-- What you have to do --
Repeat everything in the records from the line containing "Task: Click the red" down to the end of the records, including both of those ends. Leave the pictures out of your answer.

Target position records
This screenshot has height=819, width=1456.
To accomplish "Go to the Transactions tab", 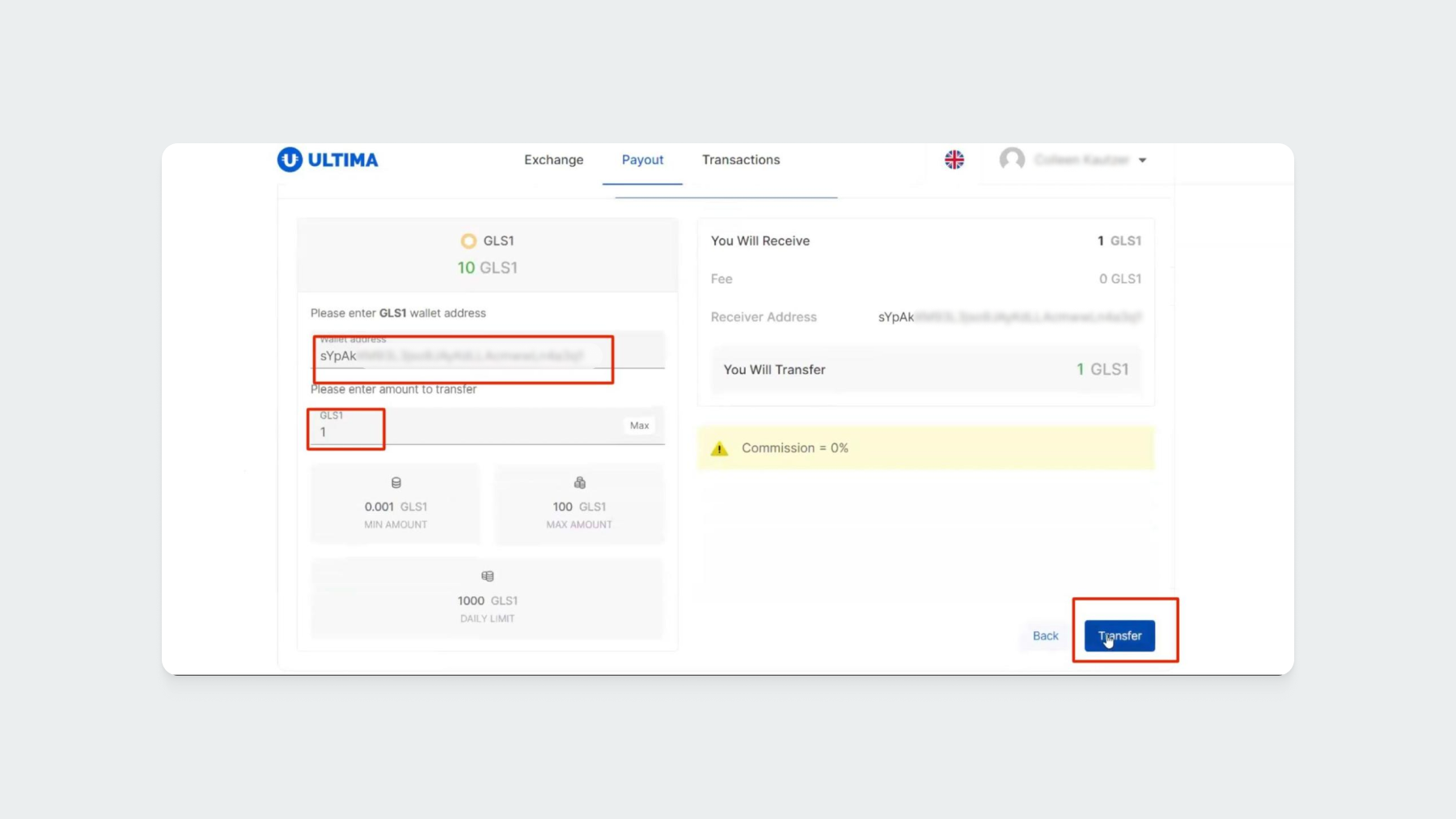I will coord(741,160).
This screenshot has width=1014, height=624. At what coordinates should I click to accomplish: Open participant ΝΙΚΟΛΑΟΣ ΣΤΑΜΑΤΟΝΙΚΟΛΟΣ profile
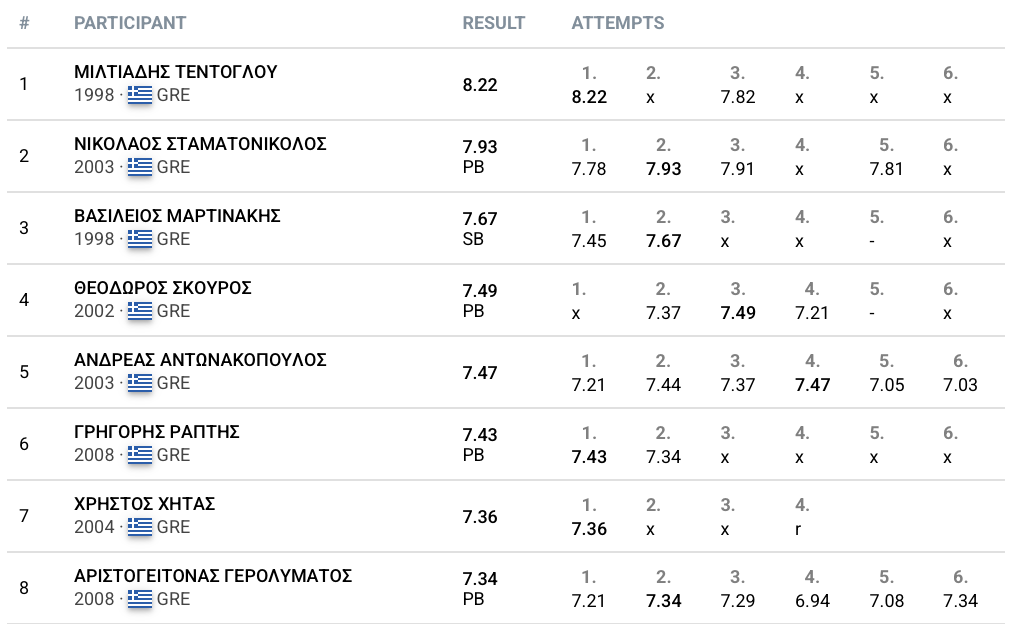coord(200,144)
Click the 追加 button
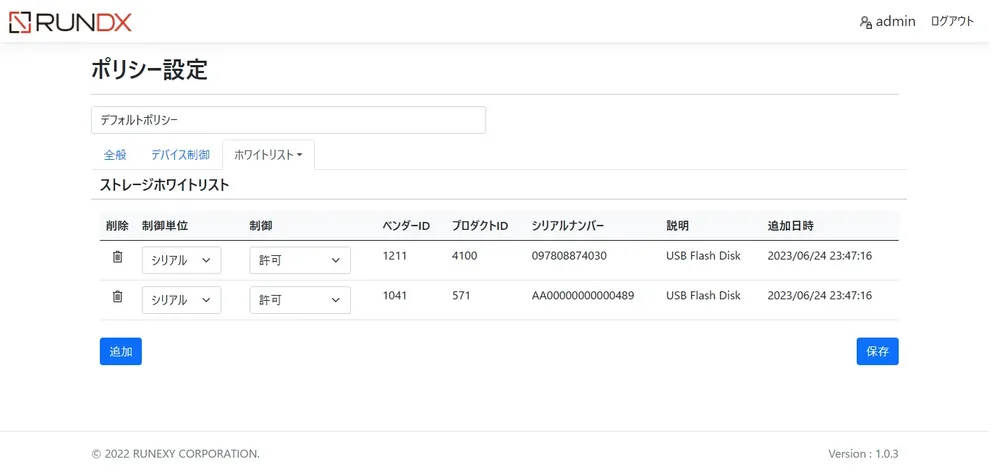This screenshot has width=1000, height=475. click(x=121, y=352)
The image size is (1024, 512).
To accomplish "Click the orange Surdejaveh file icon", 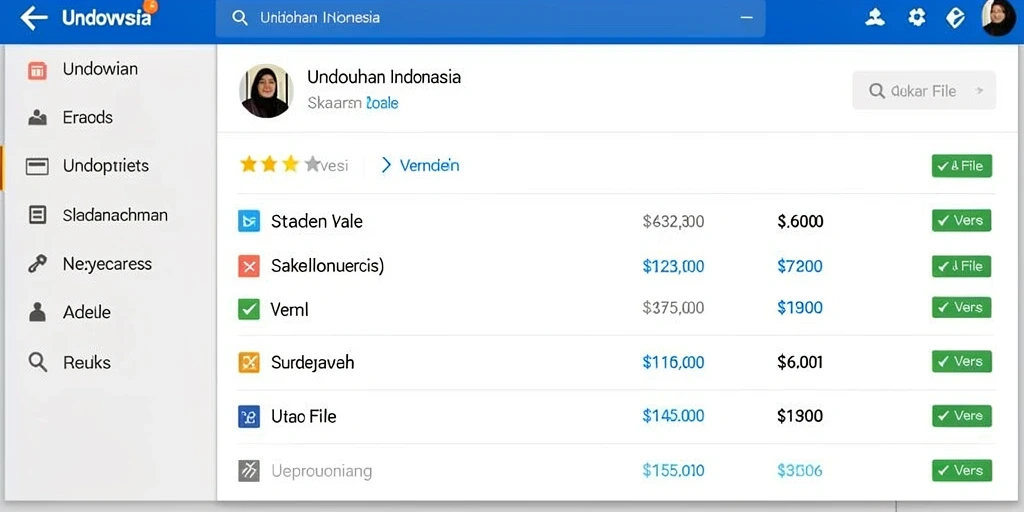I will (x=249, y=362).
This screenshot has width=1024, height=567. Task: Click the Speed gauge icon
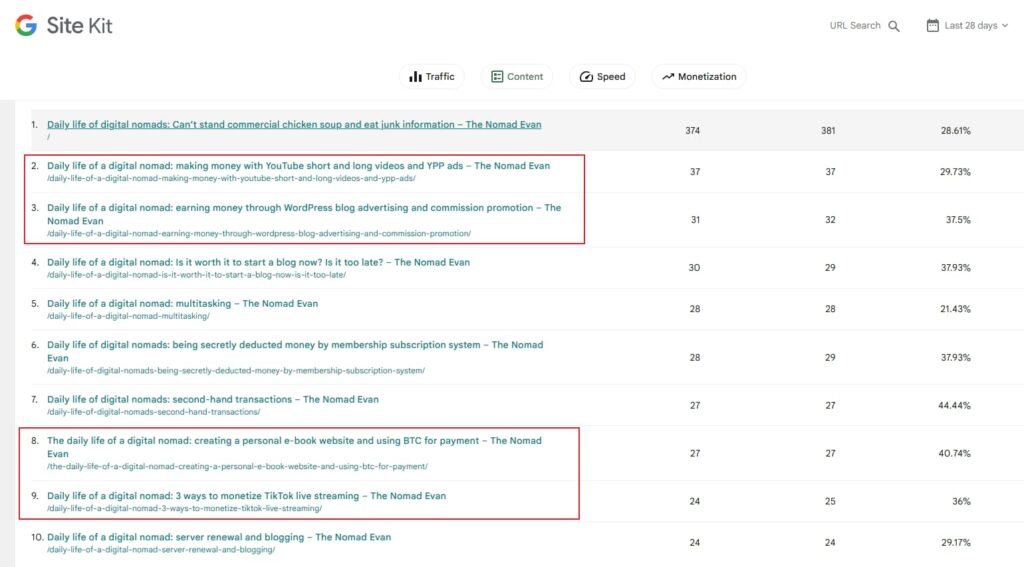tap(586, 77)
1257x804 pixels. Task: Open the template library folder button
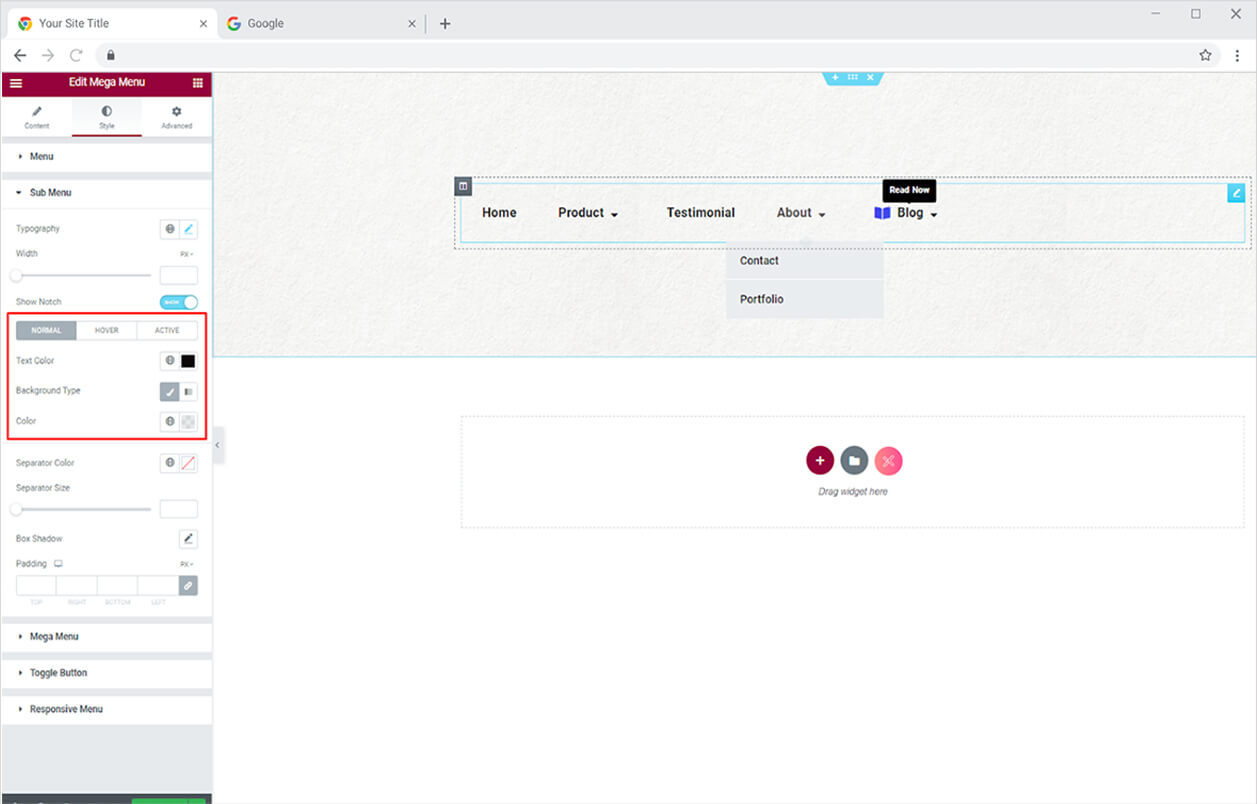[x=854, y=460]
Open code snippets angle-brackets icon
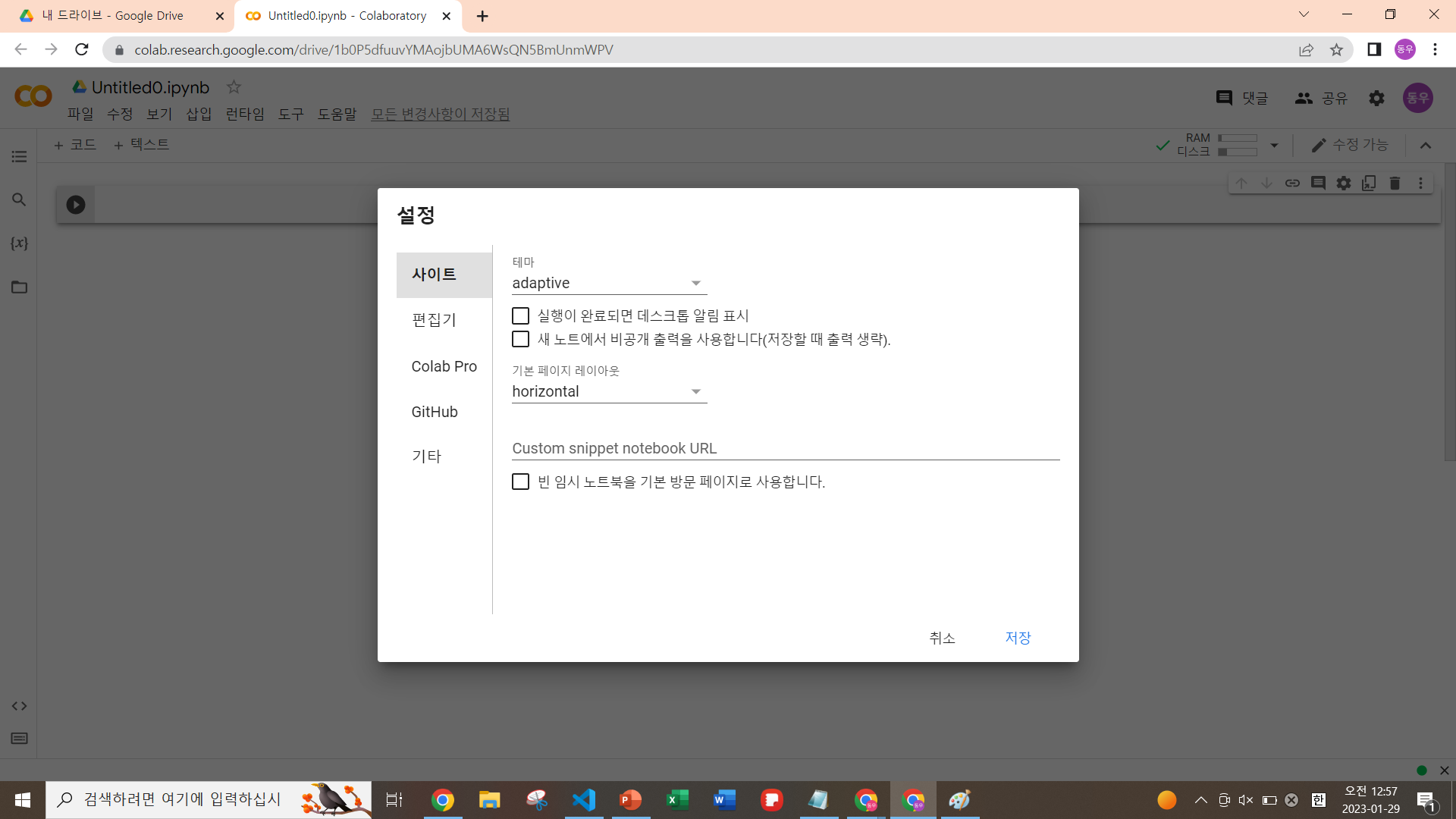Viewport: 1456px width, 819px height. tap(20, 706)
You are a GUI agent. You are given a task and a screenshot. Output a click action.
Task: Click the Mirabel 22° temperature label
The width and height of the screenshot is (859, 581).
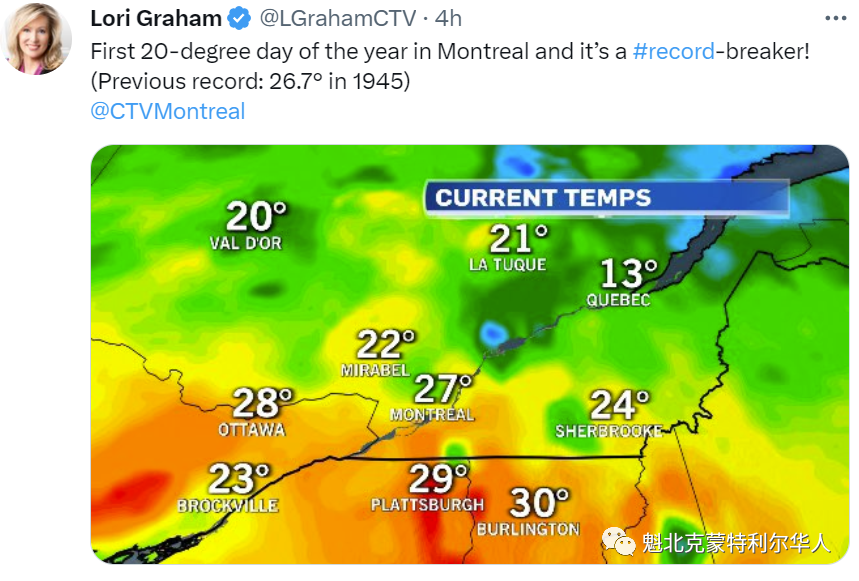[x=379, y=353]
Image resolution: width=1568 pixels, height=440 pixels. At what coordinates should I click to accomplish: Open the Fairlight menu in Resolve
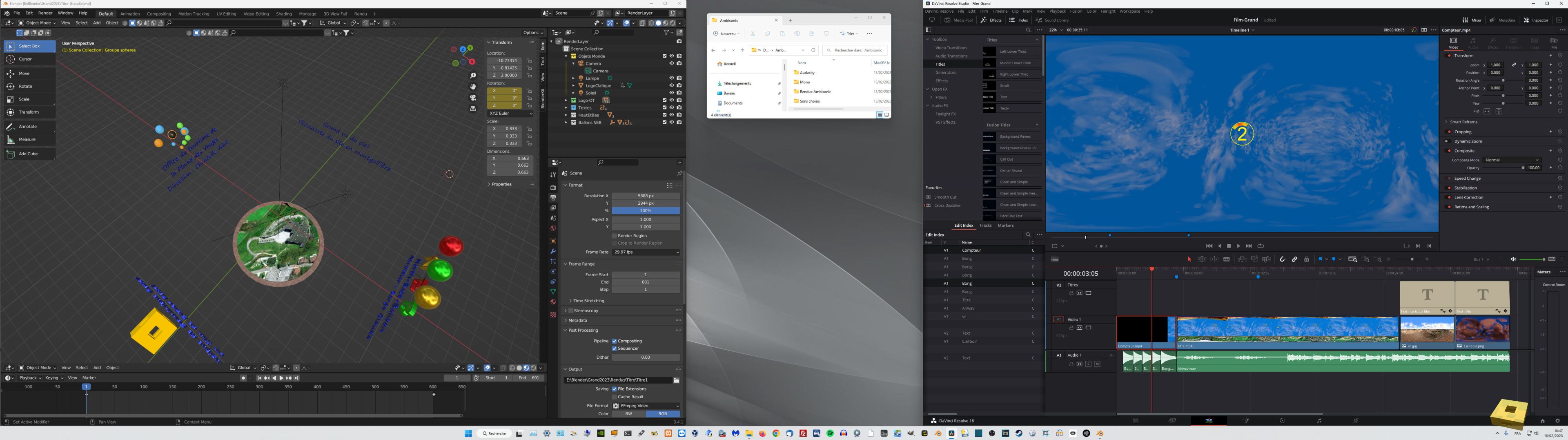point(1108,11)
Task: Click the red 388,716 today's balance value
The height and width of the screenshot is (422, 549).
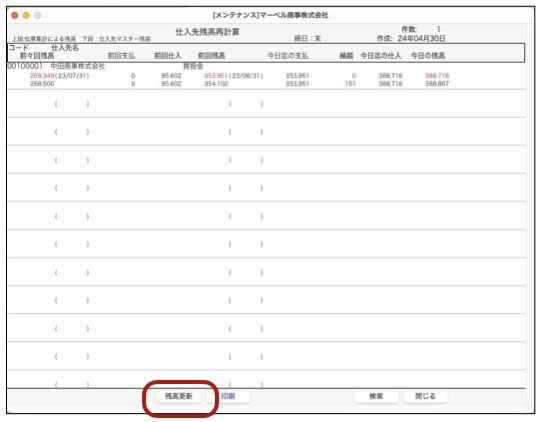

-- Solution for this exercise --
Task: Click the red 388,716 today's balance value
The height and width of the screenshot is (422, 549).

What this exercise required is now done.